COMMENTARY

Michigan dean’s possible Congress run comes with risks

11/8/2013
BY JACK LESSENBERRY
BLADE OMBUDSMAN
Jack Lessenberry.
Jack Lessenberry.

DETROIT — There’s no doubt that Jocelyn Benson has a stunning record of accomplishment — or that she is one of the potentially hottest political properties in Michigan.

Three years ago, she lost a race for secretary of state — but led the Democratic ticket in what was a huge Republican year.

Now, she faces a difficult choice. She has one of the most important and visible legal jobs in the state. Barely 36, she is interim dean of Wayne State University’s law school. She is seen as likely to get the job full-time — if she decides that’s what she wants.

But she is thinking about leaving that job to risk her career in a run for Congress in a district that is normally Republican, where she would likely face a contested Democratic primary.

“Yes, it is a difficult choice,” she said over lunch last week. “This is a tremendous job and there is so much more I want to do here.

“But many people are urging me to run,” she said. “My husband wants me to run, and I really want to be a voice for military families.”

The seat in question is Michigan’s 11th U.S. House District. It includes an assortment of mainly affluent Detroit suburbs.

Republican U.S. Rep. Kerry Bentivolio won election last year in a fluke, after incumbent Thaddeus McCotter was kicked off the primary ballot for having fraudulent signatures on an election petition.

Mr. Bentivolio, a reindeer trainer and amateur Santa Claus, holds Tea Party views so extreme that GOP establishment leaders are working to defeat him in next August’s primary. They favor a more-conventional conservative, David Trott, a foreclosure attorney.

Mr. Trott will have big bucks behind him, but primary elections tend to draw more-extreme voters. It isn’t clear who will prevail.

Additionally, Michigan’s Democratic Party chairman, Lon Johnson, has recruited a candidate, Bobby McKenzie, 39, a former U.S. State Department official. Mr. McKenzie says he’s not getting out even if Ms. Benson gets in, setting up a potential situation one high party official called “a mess.”

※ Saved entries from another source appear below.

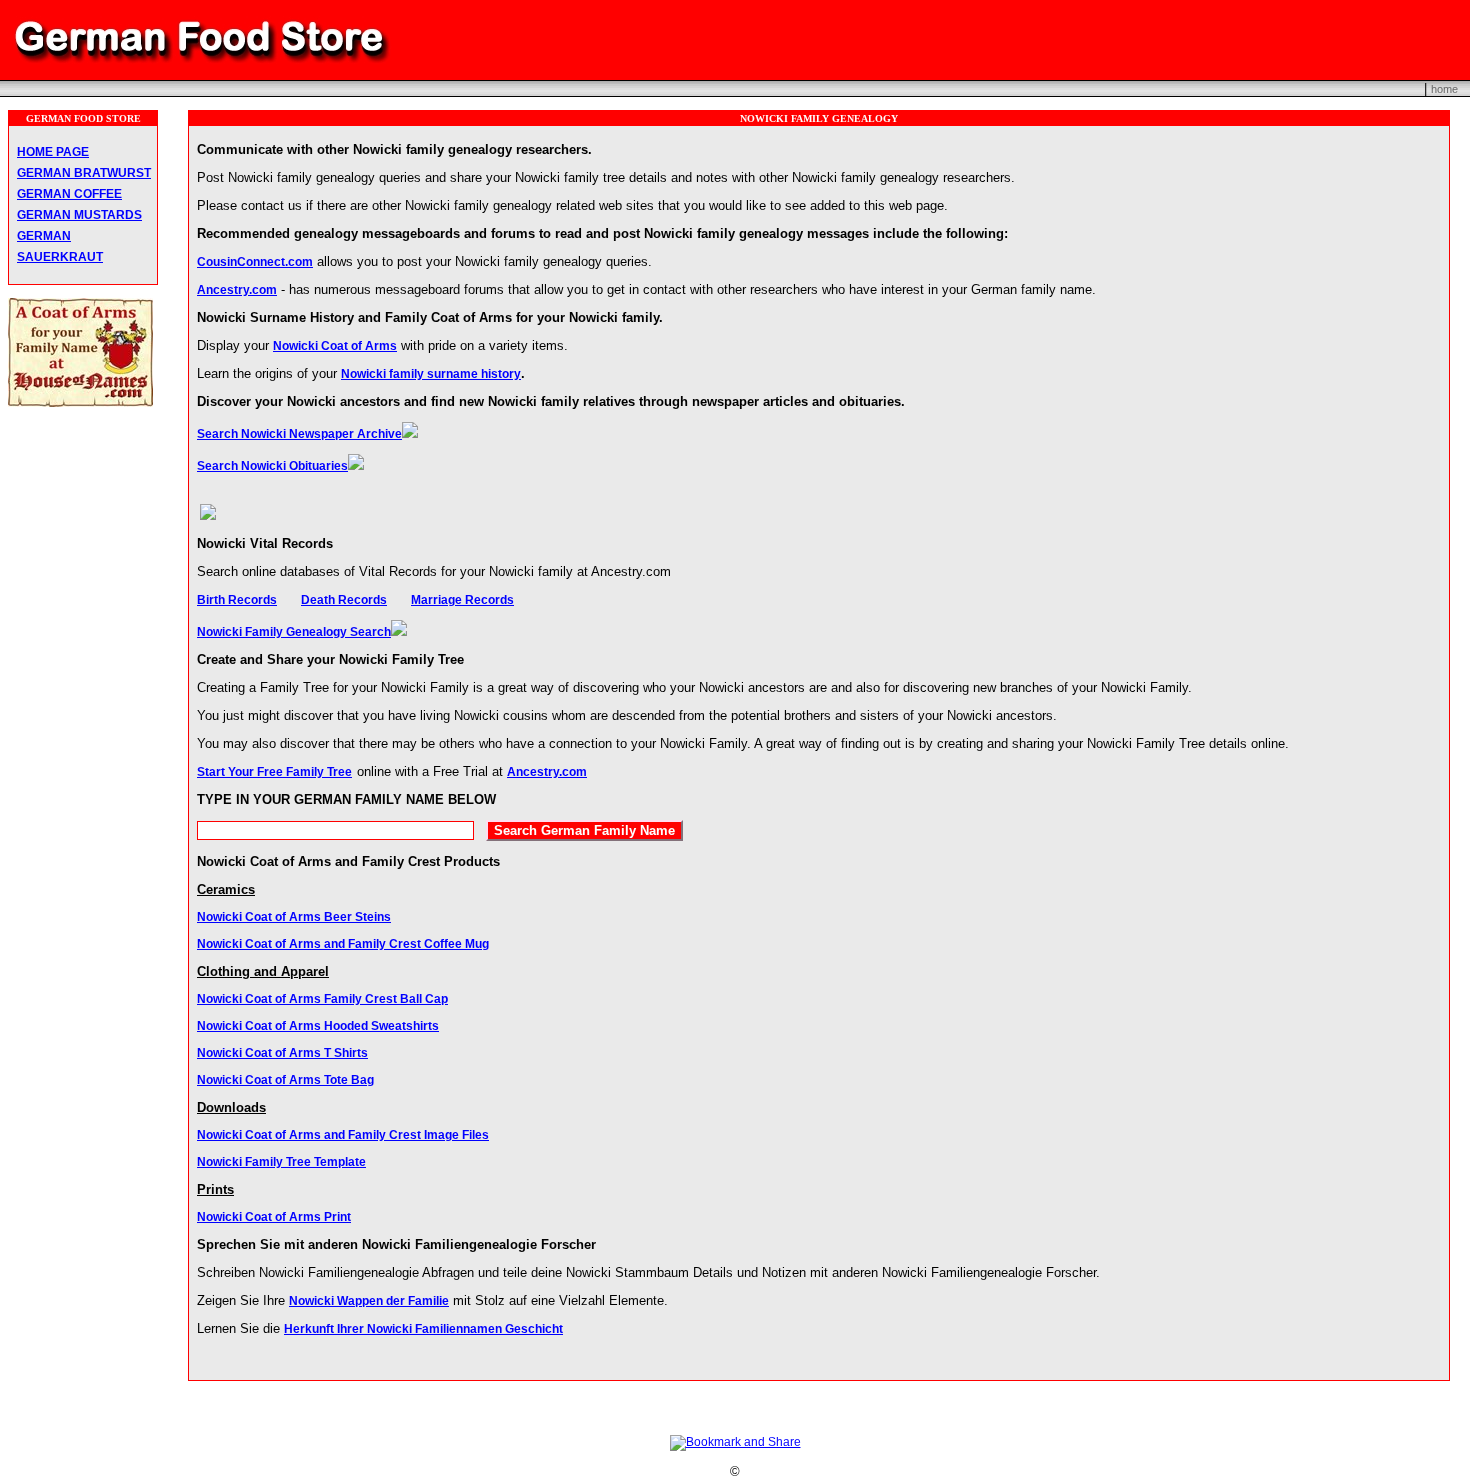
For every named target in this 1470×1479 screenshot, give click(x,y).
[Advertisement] (88, 720)
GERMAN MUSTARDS (79, 215)
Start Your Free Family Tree (274, 772)
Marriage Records (462, 600)
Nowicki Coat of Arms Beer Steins (294, 917)
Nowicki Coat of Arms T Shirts (282, 1053)
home (1444, 89)
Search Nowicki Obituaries (272, 466)
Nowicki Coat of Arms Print (274, 1217)
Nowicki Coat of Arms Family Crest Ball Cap (322, 999)
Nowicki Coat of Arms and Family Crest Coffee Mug (343, 944)
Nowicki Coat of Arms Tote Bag (285, 1080)
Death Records (344, 600)
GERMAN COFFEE (69, 194)
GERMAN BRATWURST (84, 173)
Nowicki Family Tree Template (281, 1162)
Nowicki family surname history (431, 374)
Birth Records (237, 600)
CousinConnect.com (255, 262)
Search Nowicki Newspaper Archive (299, 434)
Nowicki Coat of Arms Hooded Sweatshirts (318, 1026)
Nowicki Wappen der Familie (369, 1301)
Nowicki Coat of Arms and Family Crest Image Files (343, 1135)
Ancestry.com (237, 290)
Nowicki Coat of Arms (335, 346)
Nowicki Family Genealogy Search (294, 632)
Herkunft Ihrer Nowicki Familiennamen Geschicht (423, 1329)
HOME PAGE (53, 152)
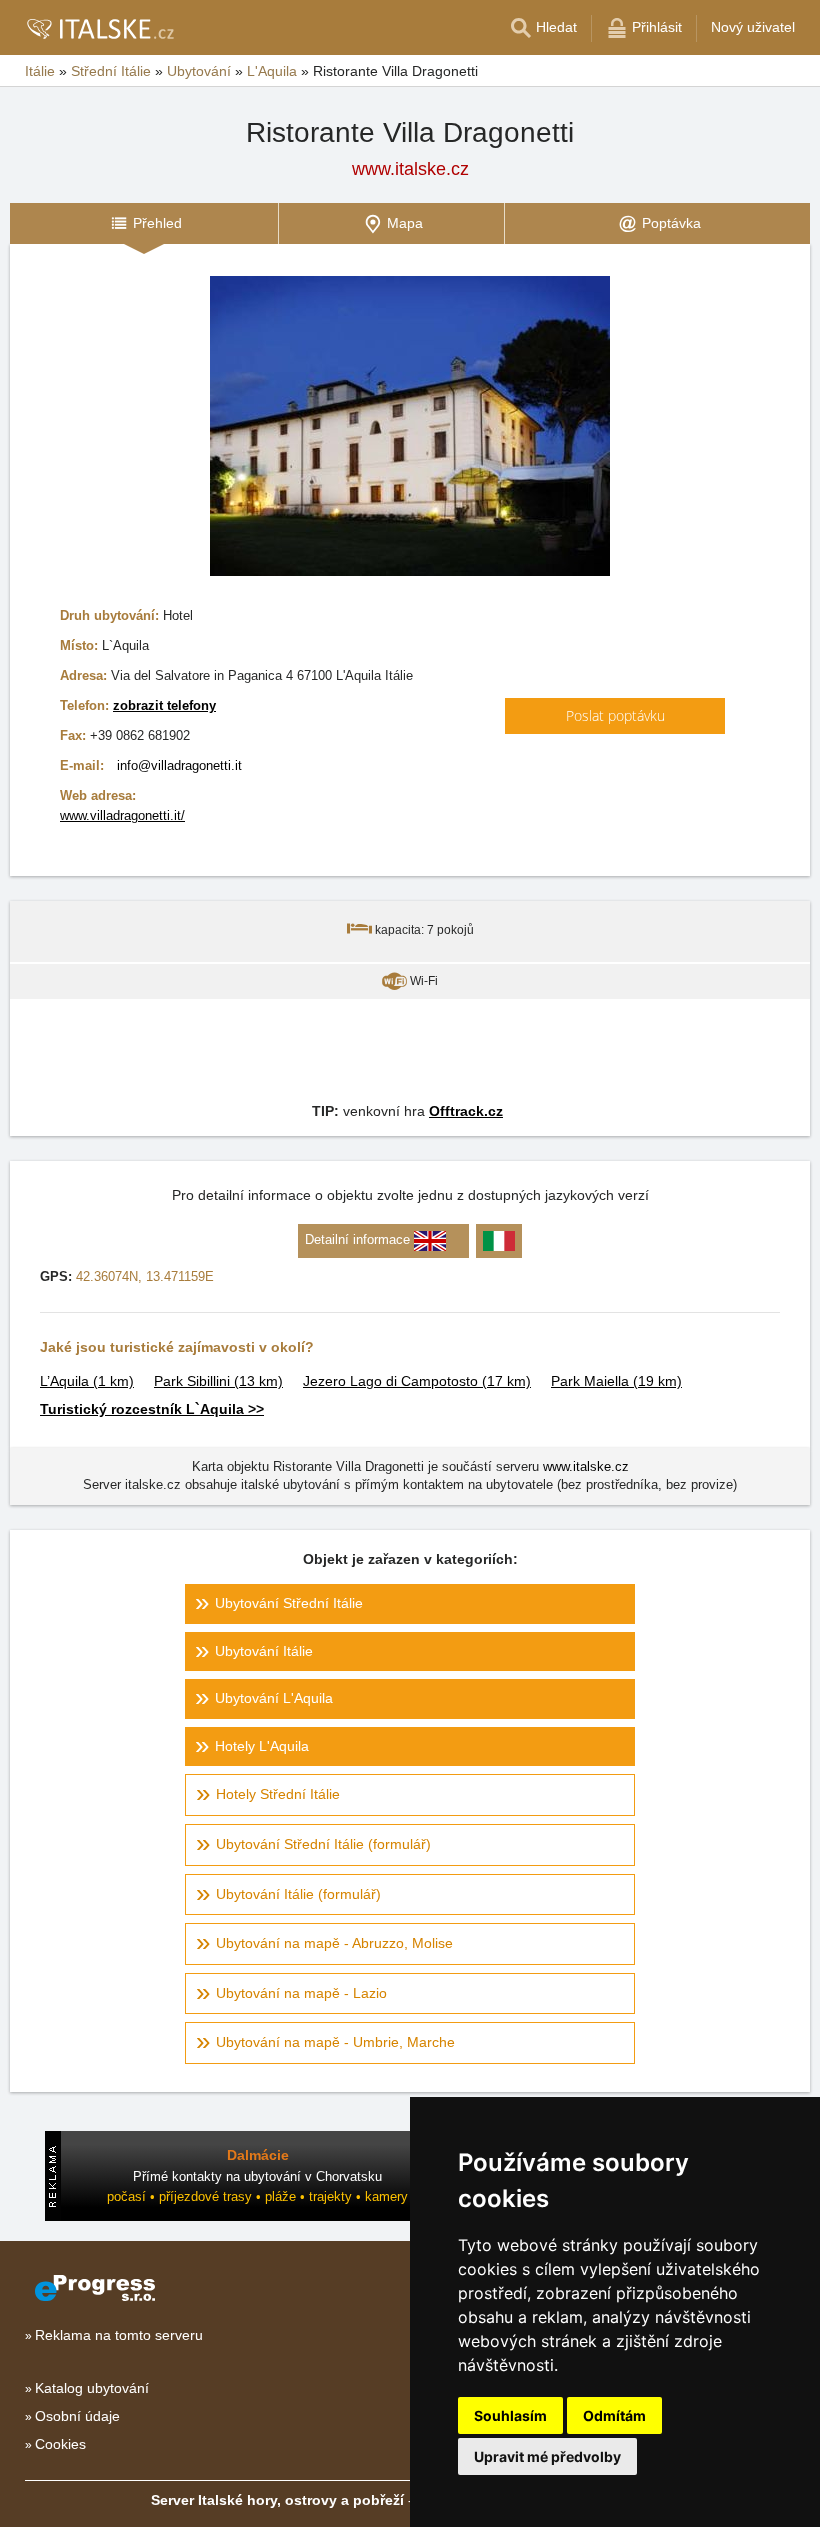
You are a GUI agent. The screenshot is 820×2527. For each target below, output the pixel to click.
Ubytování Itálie (264, 1651)
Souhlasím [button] (510, 2415)
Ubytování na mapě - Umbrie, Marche (335, 2042)
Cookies (60, 2444)
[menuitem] (144, 223)
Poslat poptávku (615, 715)
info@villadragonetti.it (179, 765)
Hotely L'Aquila (262, 1746)
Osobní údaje (77, 2416)
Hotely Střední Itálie (278, 1794)
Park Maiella (616, 1381)
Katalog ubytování (92, 2388)
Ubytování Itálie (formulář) (298, 1894)
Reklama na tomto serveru (119, 2335)
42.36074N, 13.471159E (145, 1276)
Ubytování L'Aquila (274, 1698)
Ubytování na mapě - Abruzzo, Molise (334, 1943)
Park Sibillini (218, 1381)
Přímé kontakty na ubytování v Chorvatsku (257, 2176)
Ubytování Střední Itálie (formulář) (323, 1844)
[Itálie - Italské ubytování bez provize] (99, 28)
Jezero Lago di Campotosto (417, 1381)
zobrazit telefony (164, 705)
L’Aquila (87, 1381)
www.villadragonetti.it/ (122, 815)
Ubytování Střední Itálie (289, 1603)
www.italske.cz (410, 169)
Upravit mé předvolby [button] (547, 2456)
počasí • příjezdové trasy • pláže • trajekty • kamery (257, 2196)
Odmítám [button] (614, 2415)
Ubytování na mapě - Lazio (301, 1993)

What may be most puzzling is why Ms. Benson would give up her present job — and risk being labeled a two-time loser — for a risky shot at being a freshman congressman.

She has degrees from Wellesley College, Oxford University, and Harvard University law school. She has served as an investigative journalist for the Southern Poverty Law Center, with the NAACP on voting rights issues, and as a law clerk to U.S. Court of Appeals Judge Damon Keith.

Active in Democratic politics, she says — even now — that secretary of state is the job she really always wanted. Her book, State Secretaries of State: Guardians of the Democratic Process, looks at best practices adopted by holders of that office around the nation.

Shortly after the book was published, she sought — and won — the Democratic nomination for secretary of state. Unfortunately, it was in an overwhelmingly GOP year. Ms. Benson led the statewide Democratic ticket, but she lost, 52 to 47 percent, to Republican Ruth Johnson.

That was not seen as a fatal blow to her career. After her defeat, she founded the Michigan Center for Election Law, and a group called Military Spouses of Michigan.

She has a personal stake in the latter: Her husband, Ryan Friedrichs, joined the Army at age 34, and served as an enlisted man with an airborne brigade in Afghanistan. His service ends in August.

Last month, Ms. Benson, a dedicated runner, visited him in Italy, where he is stationed now. She ran in the Venice marathon.

Today, she says, her biggest causes are helping military families and reforming congressional and legislative redistricting in Michigan. She says her choice about whether to run is: “How I can best make that happen?”

Some people can’t understand why she would want to give up a perch as a highly visible law school dean for — in a best-case scenario — a job as a freshman member of Congress. As a representative, she would have no seniority and little power, especially because Democrats are likely to remain in the minority in the House after next year’s election.

“She is one of the most driven, smartest and most ambitious women I have ever seen,” a veteran Democratic officeholder said. “What would be a tragedy is if she is unable to contain that ambition and ends up losing everything as a result.”

Another defeat would be costly. Ms. Benson would have to give up her position as dean, and it could appear that she would intend to use any job only as a springboard to higher office. She would be instantly transformed from fresh face to two-time loser and chronic campaigner.

Last week, the Democratic Congressional Campaign Committee was saying that Ms. Benson had definitely decided to run for Congress. The committee, however, likely has an ulterior motive: She is seen as apt to be a magnet to pull in campaign money.

She insists she has not yet made up her mind. But she said: “I know I will have to, soon.”

Jack Lessenberry, a member of the journalism faculty at Wayne State University in Detroit and The Blade’s ombudsman, writes on issues and people in Michigan.